Entries from a data collection
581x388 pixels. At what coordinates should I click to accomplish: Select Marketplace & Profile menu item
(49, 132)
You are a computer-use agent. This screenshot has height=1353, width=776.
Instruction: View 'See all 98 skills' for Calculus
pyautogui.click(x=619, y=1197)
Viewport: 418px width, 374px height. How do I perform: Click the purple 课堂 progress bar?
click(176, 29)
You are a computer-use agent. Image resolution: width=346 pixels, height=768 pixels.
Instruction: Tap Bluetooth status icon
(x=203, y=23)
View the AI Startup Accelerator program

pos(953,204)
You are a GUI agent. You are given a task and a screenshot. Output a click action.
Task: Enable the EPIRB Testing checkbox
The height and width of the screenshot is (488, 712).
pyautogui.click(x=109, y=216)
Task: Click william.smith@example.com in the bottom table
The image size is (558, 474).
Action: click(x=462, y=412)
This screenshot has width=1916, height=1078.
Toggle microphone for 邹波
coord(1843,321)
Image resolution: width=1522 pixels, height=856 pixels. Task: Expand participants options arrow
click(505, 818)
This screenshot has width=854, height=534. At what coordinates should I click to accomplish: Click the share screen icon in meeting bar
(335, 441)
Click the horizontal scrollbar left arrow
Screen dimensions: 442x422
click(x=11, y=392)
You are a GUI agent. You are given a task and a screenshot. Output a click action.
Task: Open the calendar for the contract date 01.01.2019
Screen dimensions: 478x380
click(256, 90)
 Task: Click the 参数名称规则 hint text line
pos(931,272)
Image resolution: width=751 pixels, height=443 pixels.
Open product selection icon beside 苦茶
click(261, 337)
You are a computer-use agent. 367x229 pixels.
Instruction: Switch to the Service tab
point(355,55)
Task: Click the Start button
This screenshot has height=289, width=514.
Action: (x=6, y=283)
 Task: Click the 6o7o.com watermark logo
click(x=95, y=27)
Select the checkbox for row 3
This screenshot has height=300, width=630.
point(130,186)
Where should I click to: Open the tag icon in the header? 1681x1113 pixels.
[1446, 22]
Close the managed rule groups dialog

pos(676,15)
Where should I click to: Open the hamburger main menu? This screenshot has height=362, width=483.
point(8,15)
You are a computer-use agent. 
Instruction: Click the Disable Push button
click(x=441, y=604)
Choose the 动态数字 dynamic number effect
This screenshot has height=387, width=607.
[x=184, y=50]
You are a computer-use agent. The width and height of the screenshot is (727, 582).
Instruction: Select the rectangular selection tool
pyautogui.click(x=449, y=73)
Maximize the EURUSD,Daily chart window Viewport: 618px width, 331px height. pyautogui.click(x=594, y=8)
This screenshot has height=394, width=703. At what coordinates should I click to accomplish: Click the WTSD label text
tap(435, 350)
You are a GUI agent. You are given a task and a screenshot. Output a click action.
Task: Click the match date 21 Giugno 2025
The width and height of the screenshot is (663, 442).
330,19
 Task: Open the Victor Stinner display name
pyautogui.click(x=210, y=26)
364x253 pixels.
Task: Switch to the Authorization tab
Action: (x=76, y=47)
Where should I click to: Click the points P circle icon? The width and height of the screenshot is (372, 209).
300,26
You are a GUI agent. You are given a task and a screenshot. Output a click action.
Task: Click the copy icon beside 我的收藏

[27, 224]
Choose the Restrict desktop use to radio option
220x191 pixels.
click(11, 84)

> Task to complete: Can you retype all of the entries above word for word, keeping every line as it appears?

> Expected answer:
581x388 pixels. At what coordinates should I click to accomplish: Select Marketplace & Profile menu item
(49, 132)
You are a computer-use agent. This screenshot has height=1353, width=776.
Instruction: View 'See all 98 skills' for Calculus
pyautogui.click(x=619, y=1197)
Viewport: 418px width, 374px height. How do I perform: Click the purple 课堂 progress bar?
click(176, 29)
You are a computer-use agent. Image resolution: width=346 pixels, height=768 pixels.
Instruction: Tap Bluetooth status icon
(x=203, y=23)
View the AI Startup Accelerator program

pos(953,204)
You are a GUI agent. You are given a task and a screenshot. Output a click action.
Task: Enable the EPIRB Testing checkbox
The height and width of the screenshot is (488, 712).
pyautogui.click(x=109, y=216)
Task: Click william.smith@example.com in the bottom table
The image size is (558, 474).
Action: click(x=462, y=412)
This screenshot has width=1916, height=1078.
Toggle microphone for 邹波
coord(1843,321)
Image resolution: width=1522 pixels, height=856 pixels. Task: Expand participants options arrow
click(505, 818)
This screenshot has width=854, height=534. At what coordinates should I click to accomplish: Click the share screen icon in meeting bar
(335, 441)
Click the horizontal scrollbar left arrow
Screen dimensions: 442x422
click(x=11, y=392)
You are a GUI agent. You are given a task and a screenshot. Output a click action.
Task: Open the calendar for the contract date 01.01.2019
Screen dimensions: 478x380
click(256, 90)
 Task: Click the 参数名称规则 hint text line
pos(931,272)
Image resolution: width=751 pixels, height=443 pixels.
Open product selection icon beside 苦茶
click(261, 337)
You are a computer-use agent. 367x229 pixels.
Instruction: Switch to the Service tab
point(355,55)
Task: Click the Start button
This screenshot has height=289, width=514.
Action: (x=6, y=283)
 Task: Click the 6o7o.com watermark logo
click(x=95, y=27)
Select the checkbox for row 3
This screenshot has height=300, width=630.
point(130,186)
Where should I click to: Open the tag icon in the header? 1681x1113 pixels.
[1446, 22]
Close the managed rule groups dialog

pos(676,15)
Where should I click to: Open the hamburger main menu? This screenshot has height=362, width=483.
point(8,15)
You are a computer-use agent. 
Instruction: Click the Disable Push button
click(x=441, y=604)
Choose the 动态数字 dynamic number effect
This screenshot has height=387, width=607.
[x=184, y=50]
You are a computer-use agent. The width and height of the screenshot is (727, 582).
Instruction: Select the rectangular selection tool
pyautogui.click(x=449, y=73)
Maximize the EURUSD,Daily chart window Viewport: 618px width, 331px height. pyautogui.click(x=594, y=8)
This screenshot has height=394, width=703. At what coordinates should I click to accomplish: Click the WTSD label text
tap(435, 350)
You are a GUI agent. You are given a task and a screenshot. Output a click action.
Task: Click the match date 21 Giugno 2025
The width and height of the screenshot is (663, 442).
330,19
 Task: Open the Victor Stinner display name
pyautogui.click(x=210, y=26)
364x253 pixels.
Task: Switch to the Authorization tab
Action: (x=76, y=47)
Where should I click to: Click the points P circle icon? The width and height of the screenshot is (372, 209).
300,26
You are a GUI agent. You are given a task and a screenshot. Output a click action.
Task: Click the copy icon beside 我的收藏

[27, 224]
Choose the Restrict desktop use to radio option
220x191 pixels.
click(11, 84)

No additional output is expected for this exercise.